Unfortunately, many board games are not published with accessibility in mind, and I therefore chose to address this for my Final MA Project. Rather than design a new game, I wanted to address the lack of accessibility in existing games, so that everyone could feel welcome at the table, no matter the game being played.
For my final outcome I designed the Board Game Accessibility Kit, an idea born from research conducted among the tabletop gaming community and conversations with industry experts. From my own love of playing board games, I was familiar with frequently used game mechanics and components, and realised that the key to removing accessibility barriers across multiple games was to focus on the universal components that all gamers are familiar with.

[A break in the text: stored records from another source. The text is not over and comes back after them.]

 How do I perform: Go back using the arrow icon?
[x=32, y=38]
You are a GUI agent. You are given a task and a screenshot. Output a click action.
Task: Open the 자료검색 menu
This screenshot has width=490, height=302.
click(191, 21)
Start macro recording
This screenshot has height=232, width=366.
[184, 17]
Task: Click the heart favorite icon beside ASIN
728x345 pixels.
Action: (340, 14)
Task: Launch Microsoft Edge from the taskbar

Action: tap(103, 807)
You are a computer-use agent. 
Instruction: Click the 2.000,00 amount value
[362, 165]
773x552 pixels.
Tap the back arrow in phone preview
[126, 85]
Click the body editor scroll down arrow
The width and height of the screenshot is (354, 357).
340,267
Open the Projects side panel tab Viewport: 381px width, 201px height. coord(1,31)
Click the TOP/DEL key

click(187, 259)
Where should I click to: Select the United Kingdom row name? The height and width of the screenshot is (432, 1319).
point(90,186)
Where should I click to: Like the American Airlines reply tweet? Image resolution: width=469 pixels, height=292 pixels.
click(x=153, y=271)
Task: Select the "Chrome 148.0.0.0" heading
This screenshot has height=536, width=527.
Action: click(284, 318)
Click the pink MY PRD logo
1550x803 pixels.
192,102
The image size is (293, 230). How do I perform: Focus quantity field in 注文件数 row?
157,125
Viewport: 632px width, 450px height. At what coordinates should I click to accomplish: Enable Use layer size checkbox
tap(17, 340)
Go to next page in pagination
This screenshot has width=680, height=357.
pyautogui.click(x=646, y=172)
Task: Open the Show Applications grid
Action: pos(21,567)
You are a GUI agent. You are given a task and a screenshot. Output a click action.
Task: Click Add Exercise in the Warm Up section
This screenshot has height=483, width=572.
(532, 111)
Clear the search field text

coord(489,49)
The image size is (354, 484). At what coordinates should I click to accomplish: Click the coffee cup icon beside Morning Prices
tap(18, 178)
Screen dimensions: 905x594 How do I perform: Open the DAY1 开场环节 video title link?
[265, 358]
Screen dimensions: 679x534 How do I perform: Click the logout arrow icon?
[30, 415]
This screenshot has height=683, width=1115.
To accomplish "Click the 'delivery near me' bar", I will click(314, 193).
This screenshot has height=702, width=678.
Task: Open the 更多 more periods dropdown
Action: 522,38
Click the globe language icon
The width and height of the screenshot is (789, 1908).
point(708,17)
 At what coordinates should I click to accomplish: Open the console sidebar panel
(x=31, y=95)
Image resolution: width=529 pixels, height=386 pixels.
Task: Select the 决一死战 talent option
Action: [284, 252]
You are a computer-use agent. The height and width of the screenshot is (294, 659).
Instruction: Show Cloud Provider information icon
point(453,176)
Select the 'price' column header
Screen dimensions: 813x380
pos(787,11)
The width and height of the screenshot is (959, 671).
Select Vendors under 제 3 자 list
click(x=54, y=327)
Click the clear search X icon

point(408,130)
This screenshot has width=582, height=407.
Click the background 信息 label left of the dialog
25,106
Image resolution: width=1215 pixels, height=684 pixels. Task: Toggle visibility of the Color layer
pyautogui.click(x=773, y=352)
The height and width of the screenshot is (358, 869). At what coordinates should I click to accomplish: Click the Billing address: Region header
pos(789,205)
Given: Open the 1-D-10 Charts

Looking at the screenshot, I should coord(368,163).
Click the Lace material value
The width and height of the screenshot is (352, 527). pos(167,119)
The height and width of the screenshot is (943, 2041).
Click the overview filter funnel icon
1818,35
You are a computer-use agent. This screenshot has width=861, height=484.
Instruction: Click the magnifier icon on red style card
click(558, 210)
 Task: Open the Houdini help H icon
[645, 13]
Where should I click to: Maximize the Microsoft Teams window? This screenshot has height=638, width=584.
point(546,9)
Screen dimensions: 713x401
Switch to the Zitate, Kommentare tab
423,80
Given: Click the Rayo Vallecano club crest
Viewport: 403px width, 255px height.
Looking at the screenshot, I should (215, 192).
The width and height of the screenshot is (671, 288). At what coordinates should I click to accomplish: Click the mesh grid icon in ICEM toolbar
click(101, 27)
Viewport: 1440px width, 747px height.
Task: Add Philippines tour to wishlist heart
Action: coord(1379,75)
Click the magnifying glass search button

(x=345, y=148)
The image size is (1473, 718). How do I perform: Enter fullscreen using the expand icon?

Most games are made up of base components that change very little in terms of functionality – a board (or sometimes many tiles that make up a board), and 1cm cubes, often in multiple colours, that represent an in-game resource, monster, or similar.
These simple sounding components present quite the accessibility challenge for anybody who struggles with more dexterity-based games – precise movements are often required to place a cube on a specific area of the board. As a game progresses, the board can quickly become covered in these cubes. It only takes one accidental nudge of the board to disrupt the placement of these cubes and cause confusion for everyone playing. This can turn fun to frustration in a matter of seconds for anybody who struggles with grip, precision, or a tremor.
The kit that I designed comes with magnetic versions of these game components, and tools to help you adapt a range of games to suit your own accessibility needs. A magnetic playmat instantly turns your whole game board magnetic, while smaller adhesive magnets can be fixed to individual tiles or pieces. Barrier tape brings the whole thing together, both protecting the original game components from the harsher adhesive of the magnets, and helping to seamlessly blend the kit in with original game artwork.
At the time of submitting this project, the Board Game Accessibility Kit was poised ready to launch on Kickstarter, a prospect I am hugely excited by.
How has your practice developed while studying the MA in Graphic Design with a global cohort?
Working with so many talented designers from all across the world has absolutely helped me develop my skills and confidence. I have been exposed to many new ways of thinking and creating, and our shared online studio spaces have helped us feel far more connected than I expected from an online course.